Building a tool to find translated scientific articles

Posted on November 2, 2021

*Screenshot of a mock-up of the Translation Science Switchboard.*

You know an article exists, but cannot read its language. So you go to our tool, paste the Digital Object Identifier of the article and get a list with translated versions. You manage your articles in a reference manager and notice that an article on your reading list is now also available in your mother tongue. You are really enthusiastic about a new article that was just published, which has policy implications for your country and you want to translate it so that more people can read it, on our tool you find a partial translation made by a colleague from another university department; you jointly finish the translation, publish it on a repository and upload the link to our database.

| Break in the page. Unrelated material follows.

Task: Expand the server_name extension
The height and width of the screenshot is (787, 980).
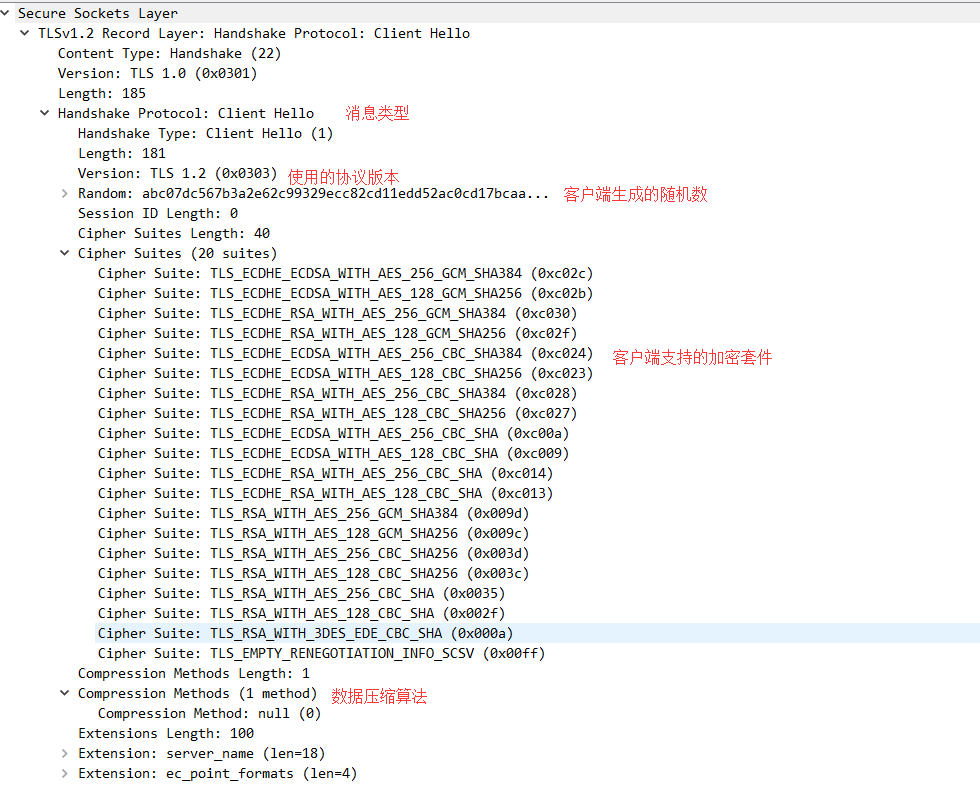Action: (x=65, y=753)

These scenarios demonstrate that a translation finding tool would be really useful and could also stimulate the production of translations.

One of us started dreaming of such a tool attending a climate conference in Peru. Colleagues from the local weather service were doing interesting work, but many did not speak much English. An important way they kept up to date were the guidance reports written by the World Meteorological Organization (WMO), one of the oldest open science organizations. They translate all their guidance reports into many languages because the weather services who control the WMO see this as a priority. A colleague at the conference told me that she sometimes translates important English articles into Spanish and emails them to her colleagues; just like Albert Einstein translated important studies into English. That made me wonder whether we could spread translations in a better way and thus also stimulate their production.

Lingua Franca

Translations are part of the open science movement. Translated scientific articles make science more accessible to regular people, science enthusiasts, activists, advisors, trainers, consultants, architects, doctors, journalists, planners, administrators, technicians and many scientists.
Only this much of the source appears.